Chapter 1
Introduction to PC-KIMMO*
Last modified November 22, 1995
[ Guide contents | Next chapter: 2 Overview ]
1.1 Why do morphological parsing?
1.2 The two-level model of morphology
1.3 The KIMMO parser
1.4 The PC-KIMMO parser
1.5 Unification-based word grammar
1.6 Englex: a two-level description of English morphology
1.7 Conclusion
Figure 1.1 Main components of Karttunen's KIMMO parser
Figure 1.2 Parse tree and feature structure for enlargements
Figure 1.3 Fragment of a word grammar of English
This chapter describes PC-KIMMO, a morphological parser based on Kimmo
Koskenniemi's model of two-level morphology ( Koskenniemi
1983). While PC-KIMMO was adequate to decompose a word into morphemes,
it was not able directly to compute the part of speech of a derivationally
complex word or return a word's inflectional features--precisely the
information required for syntactic parsing. These deficiencies have now
been remedied by adding a unification-based word grammar component to
version 2 of PC-KIMMO which can provide parse trees and feature structures.
A substantial analysis of English for use with PC-KIMMO is also described.
Parsing is a standard technique used in the field of natural language
processing. When you think of parsing, you likely think of syntactic
parsing. But before a syntactic parser can parse a sentence, it must be
supplied with information about each word in the sentence. For instance, to
parse the sentence The cat chased the rat, a parser must know that
cat is a singular noun, chased is a past tense verb, and so
on.

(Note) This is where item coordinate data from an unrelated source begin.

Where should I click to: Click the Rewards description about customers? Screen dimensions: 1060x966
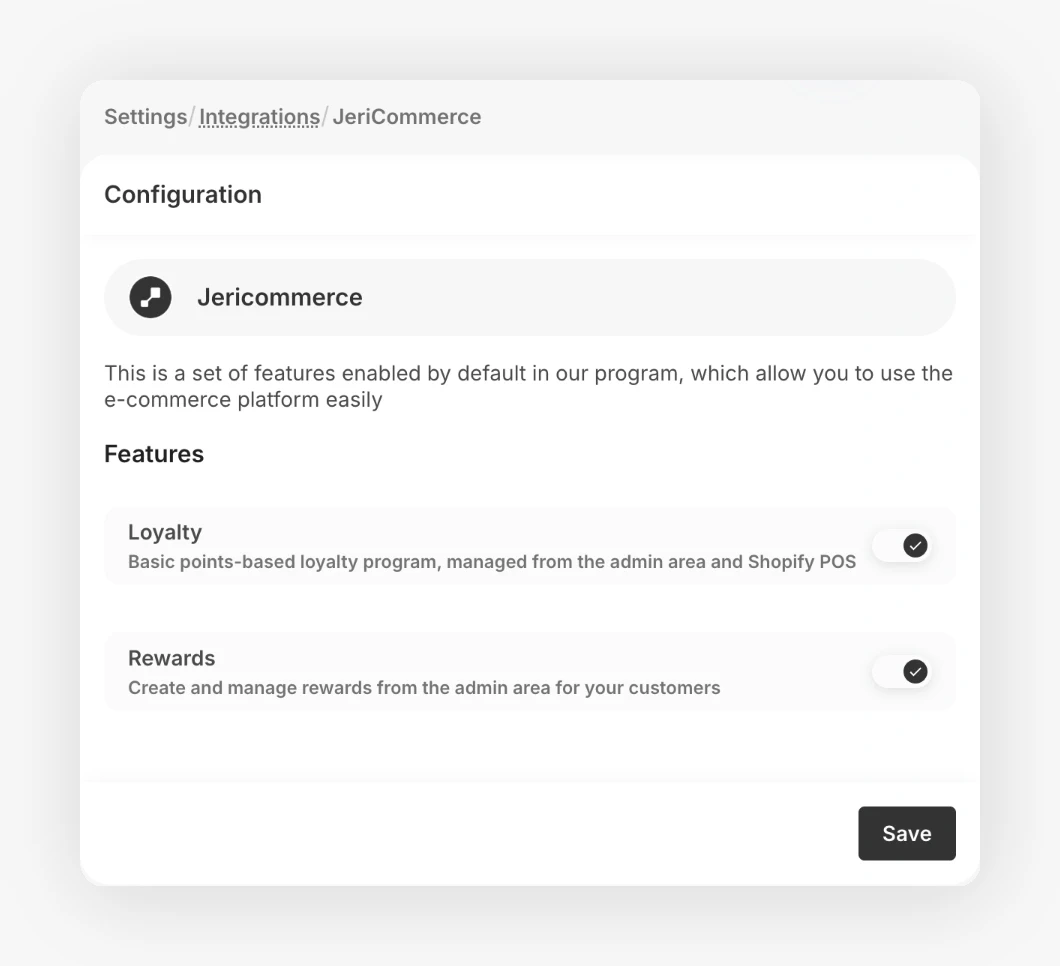click(425, 687)

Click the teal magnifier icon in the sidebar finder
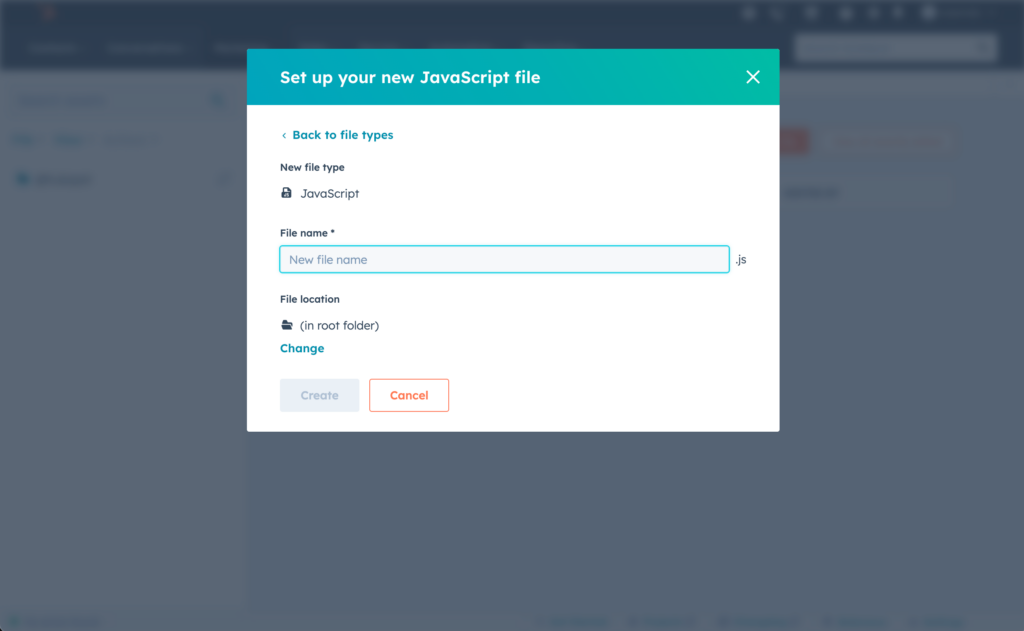click(217, 100)
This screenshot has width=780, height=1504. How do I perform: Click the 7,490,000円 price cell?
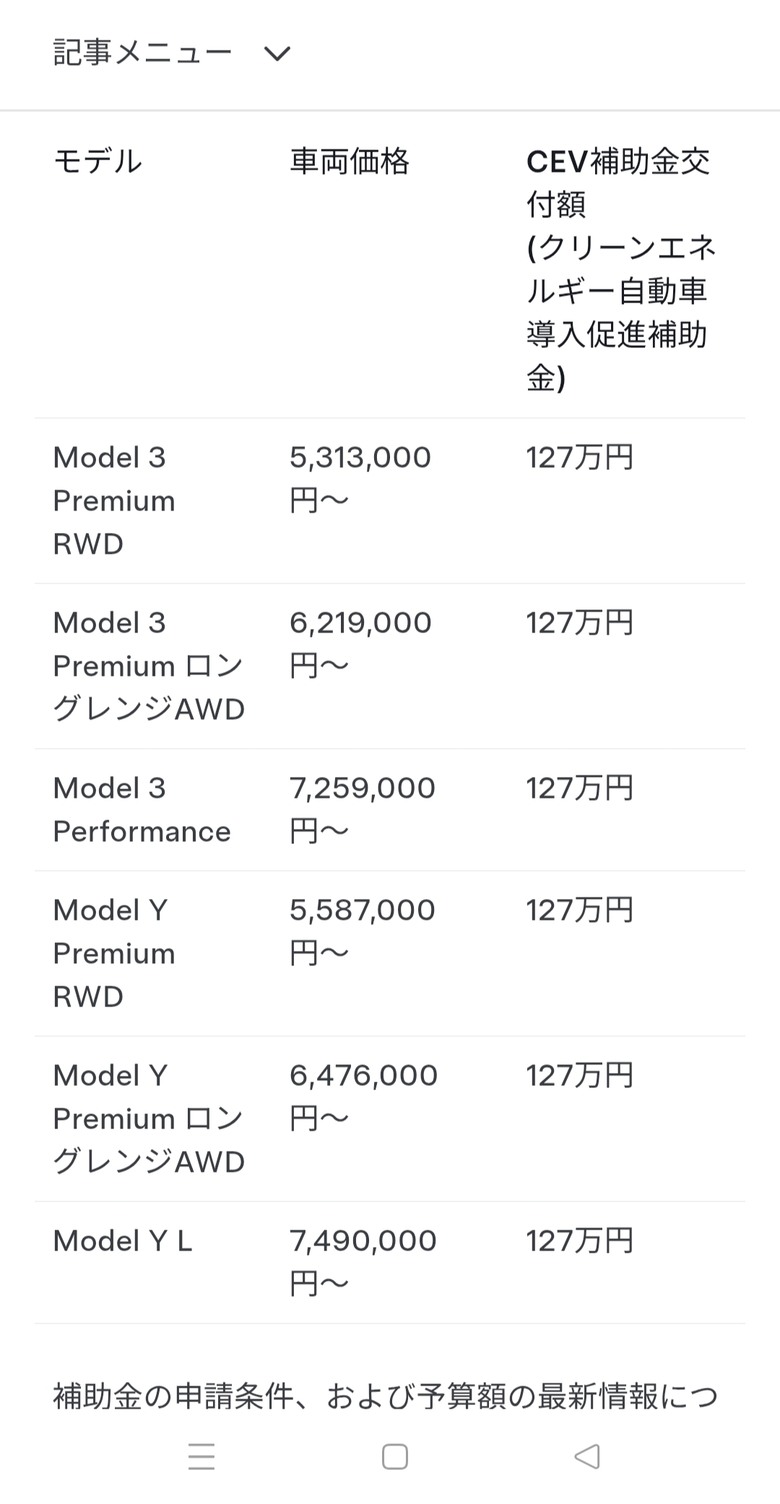[364, 1263]
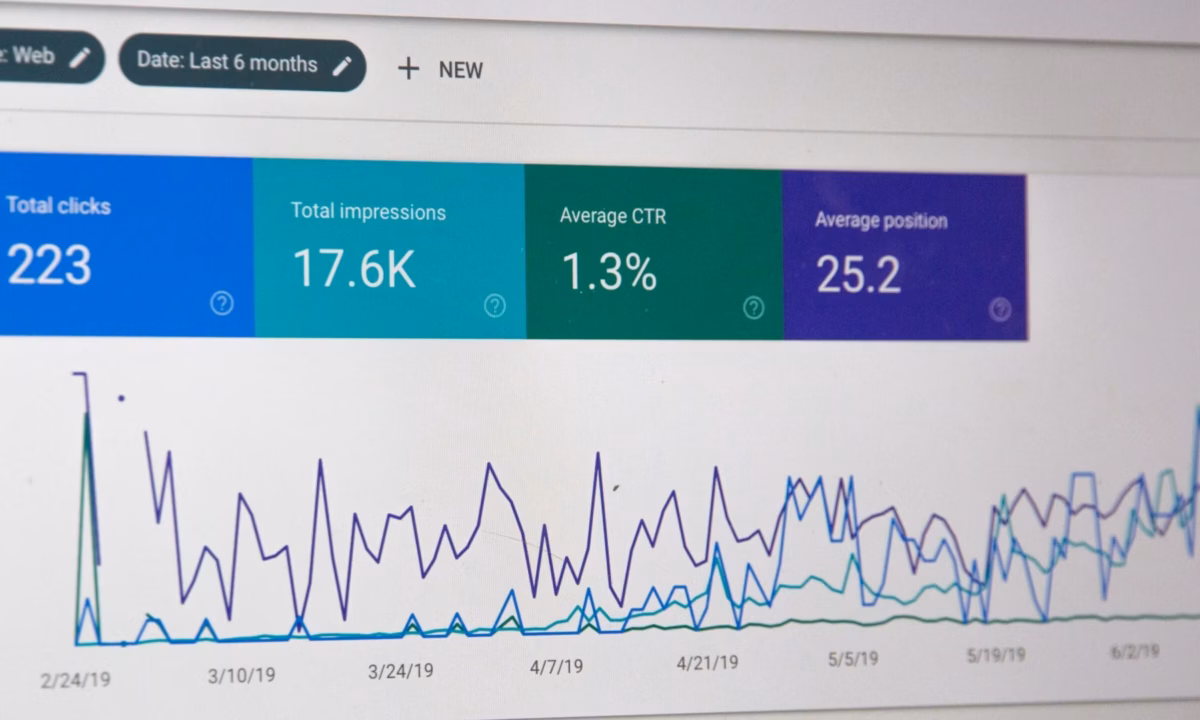Open the Average position help tooltip icon
This screenshot has height=720, width=1200.
pos(998,312)
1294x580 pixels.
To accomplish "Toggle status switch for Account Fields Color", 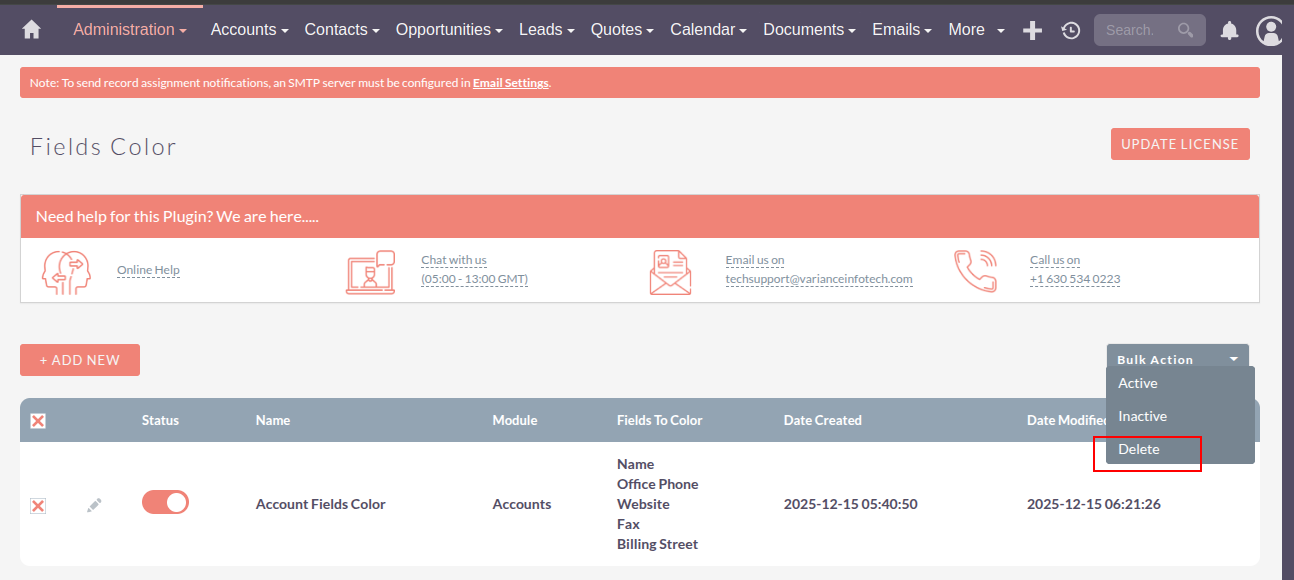I will (165, 502).
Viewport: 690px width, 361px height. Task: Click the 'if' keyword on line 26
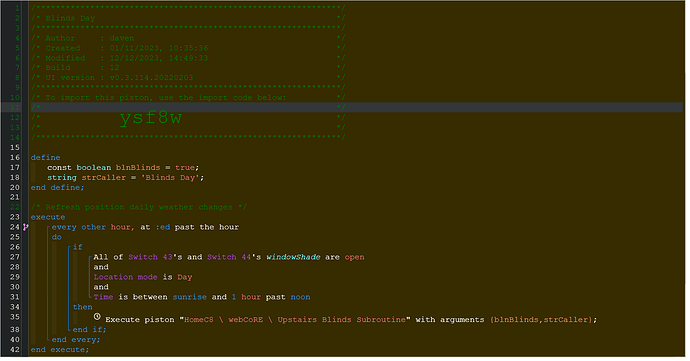[77, 247]
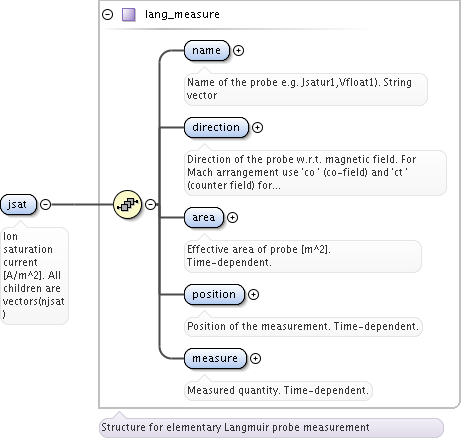Select the area element node
The width and height of the screenshot is (462, 441).
[204, 217]
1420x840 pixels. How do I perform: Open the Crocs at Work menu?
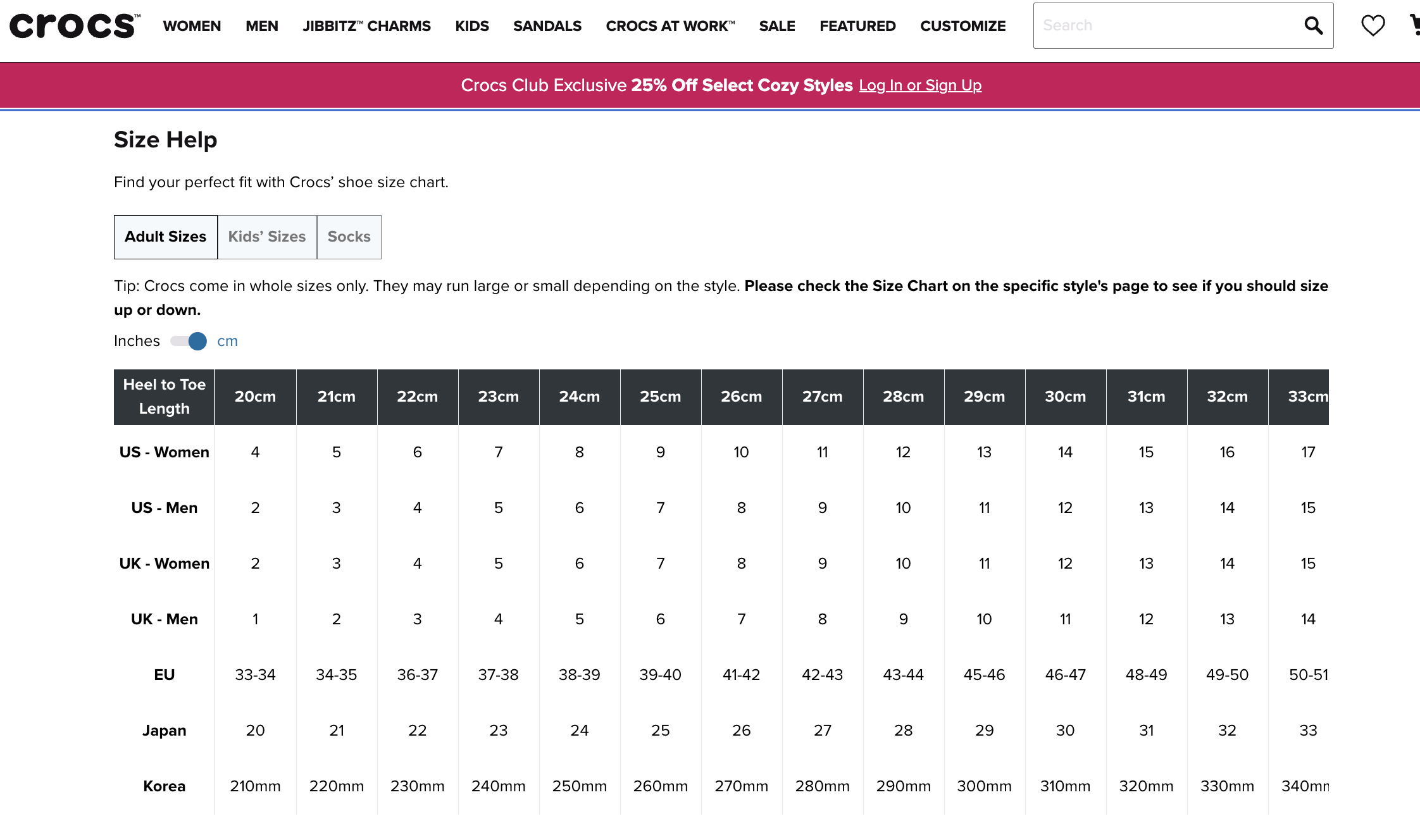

In English, such information may be supplied by a lexicon that simply
lists all wordforms with their part of speech and inflectional information
such as number and tense. Because English has a relatively simple
inflectional system, the number of forms that must be listed in such a
lexicon is manageable. Note that countable nouns such as cat have
only have two inflected forms, singular and plural, and regular verbs such
as chase have only four inflected forms: the base form, the -s
form, the -ed form, and the -ing form. But an exhaustive
lexical listing is simply not feasible for many other languages, such as
Finnish, Turkish, and Quechua, which may have hundreds of inflected forms
for each noun or verb. For such languages, one must build a word parser
that will use the morphological system of the language to compute the part
of speech and inflectional categories of any word.
Even for English a morphological parser may be necessary. Although English
has a limited inflectional system, it has very complex and productive
derivational morphology. For example, from the root compute come
derived forms such as computer, computerize, computerization,
recomputerize, noncomputerized, and so on. It is impossible to list
exhaustively in a lexicon all the derived forms (including coined terms or
inventive uses of language) that might occur in natural text.
A major breakthrough in the field of morphological parsing came in 1983
when Kimmo Koskenniemi, a Finnish computer scientist, produced his
dissertation Two-level morphology: A general computational model for
word-form recognition and generation
( Koskenniemi
1983). Koskenniemi's model of two-level morphology was based on the
traditional distinction that linguists make between morphotactics,
which enumerates the inventory of morphemes and specifies in what order
they can occur, and morphophonemics, which accounts for alternate
forms or "spellings" of morphemes according to the phonological context in
which they occur. For example, the word chased is analyzed
morphotactically as the stem chase followed by the suffix -ed.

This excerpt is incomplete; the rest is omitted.